Again a bit of Googling helped to get the secret plan:

*202.67.150.4/forums/archive/index.php/t-1179.html

GA


----------



## c00l (May 18, 2005)

but where the hell is the room with 2 floors n three doors n all !!!!


----------



## GameAddict (May 18, 2005)

*Use the forum*

Hi,

The link is of a forum. You can post on that forum and see if any of them will help you out. 

I think the instructions are quite verbose, so if you spend a little more time in the room, you can find it.

Anyway, the forum link is a good place, in my opinion.

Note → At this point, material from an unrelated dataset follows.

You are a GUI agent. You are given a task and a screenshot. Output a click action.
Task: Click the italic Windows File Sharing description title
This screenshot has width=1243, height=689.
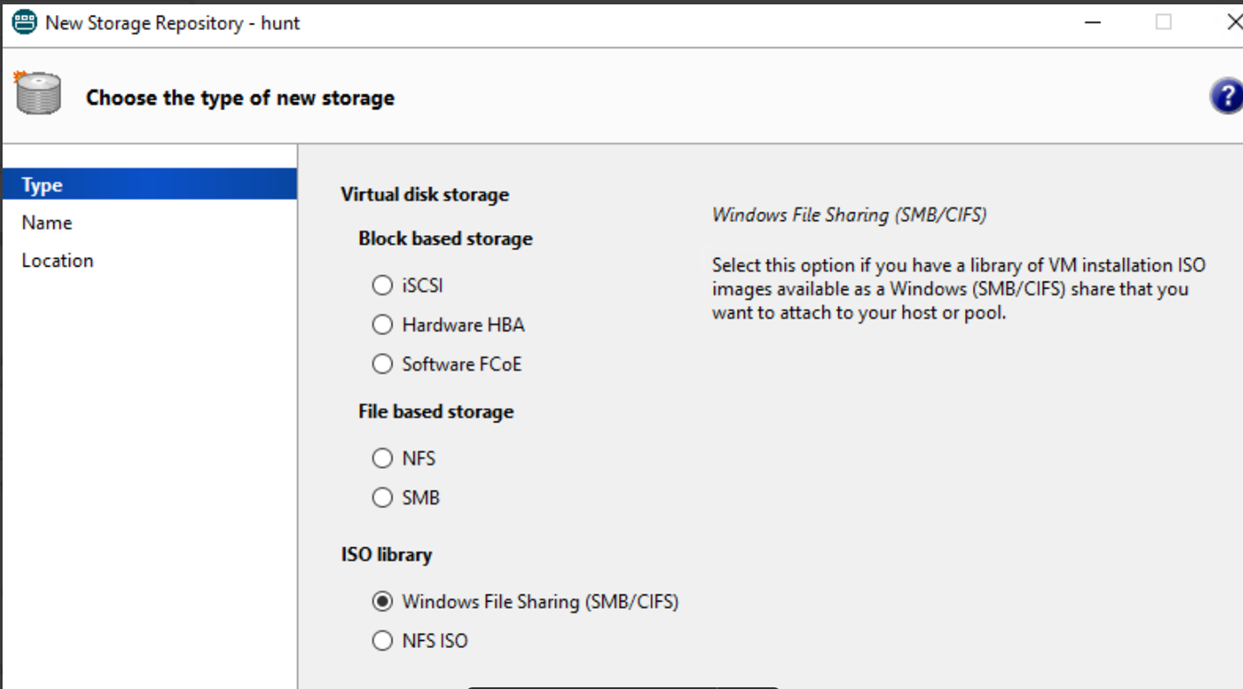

EDITED: Just went through the post...the location of the room is mentioned.Please read the whole post.You will find the answer.


Bye!

GA


----------



## c00l (May 19, 2005)

thnx fr the hlp
went to the fifth of the forum n got some screenshots
finished the game as well

is there any ship better than "Doom"
i think i have 19 ships n there are total of 20
how do ya get the 20th one


----------



## GameAddict (May 20, 2005)

*Join the forums!*

Hi c00l,

Why don't you join the above mentioned forum? I think the game is such, that you have to search a lot. The forum is for the game, so you may get tips faster. And anyway, I got all the answers from there   

Bye!

GA


----------